Molecular docking study, green synthesis and pharmacological evaluation of 1,3,4-thiadiazole derivatives as potential antiepileptic agents.

Epilepsy is one of the commonly occurring chronic neurological disorders which involves abnormal electrical impulses in the brain. It is characterized by the sudden loss of consciousness, followed by abnormal shaking of the body. Though there are various types of antiepileptic drugs available clinically, the treatment of epilepsy still remains inadequate because of their toxicity and idiosyncratic side effects. Thus, there is unmet medical need to develop safe drugs for the treatment of epilepsy with lower side effects and improved bioavailability profiles.
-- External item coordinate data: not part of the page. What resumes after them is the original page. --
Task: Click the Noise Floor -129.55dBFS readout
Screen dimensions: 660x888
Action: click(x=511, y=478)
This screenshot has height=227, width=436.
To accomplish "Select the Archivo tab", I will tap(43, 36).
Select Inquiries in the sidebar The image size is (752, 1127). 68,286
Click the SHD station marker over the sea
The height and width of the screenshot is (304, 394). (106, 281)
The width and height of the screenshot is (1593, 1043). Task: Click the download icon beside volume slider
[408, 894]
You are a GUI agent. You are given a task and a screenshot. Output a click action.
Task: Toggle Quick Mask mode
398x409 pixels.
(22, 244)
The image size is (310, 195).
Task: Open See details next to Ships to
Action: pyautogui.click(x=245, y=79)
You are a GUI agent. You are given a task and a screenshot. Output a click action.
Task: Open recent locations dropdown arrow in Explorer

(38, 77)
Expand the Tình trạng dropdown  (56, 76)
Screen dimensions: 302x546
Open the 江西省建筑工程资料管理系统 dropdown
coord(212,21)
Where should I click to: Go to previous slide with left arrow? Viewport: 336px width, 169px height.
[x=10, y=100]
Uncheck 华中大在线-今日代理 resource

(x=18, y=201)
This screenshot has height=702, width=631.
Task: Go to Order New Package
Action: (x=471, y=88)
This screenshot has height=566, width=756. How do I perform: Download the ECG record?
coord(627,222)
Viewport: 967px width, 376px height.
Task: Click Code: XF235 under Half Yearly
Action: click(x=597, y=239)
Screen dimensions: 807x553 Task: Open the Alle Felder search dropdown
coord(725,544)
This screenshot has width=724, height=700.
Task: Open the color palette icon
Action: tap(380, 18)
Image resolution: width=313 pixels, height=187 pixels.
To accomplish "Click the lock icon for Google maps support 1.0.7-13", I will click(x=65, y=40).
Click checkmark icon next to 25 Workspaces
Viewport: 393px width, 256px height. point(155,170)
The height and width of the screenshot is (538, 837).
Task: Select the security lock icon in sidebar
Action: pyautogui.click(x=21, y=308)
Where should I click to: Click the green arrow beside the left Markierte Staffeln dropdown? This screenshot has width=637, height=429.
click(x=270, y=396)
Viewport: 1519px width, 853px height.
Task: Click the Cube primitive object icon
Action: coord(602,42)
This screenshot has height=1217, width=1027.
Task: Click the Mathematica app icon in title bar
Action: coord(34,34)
Considering the structural similarity between phenytoin/lamotrigine, a series of 1,3,4-thiadiazole was designed based on molecular docking study into the active site of the voltage-gated sodium channels. Antiepileptic activity of the synthesized compounds was evaluated in rats by maximal electroshock induced seizures (MES) model at different doses. Among the tested compounds, some exhibited significant anticonvulsant activity as compared to phenytoin in a dose-dependent manner. The neurotoxicity study was carried out using the rotarod test and the results of which suggests that the target compounds are safe and could be further developed as potential lead for antiepileptic drugs.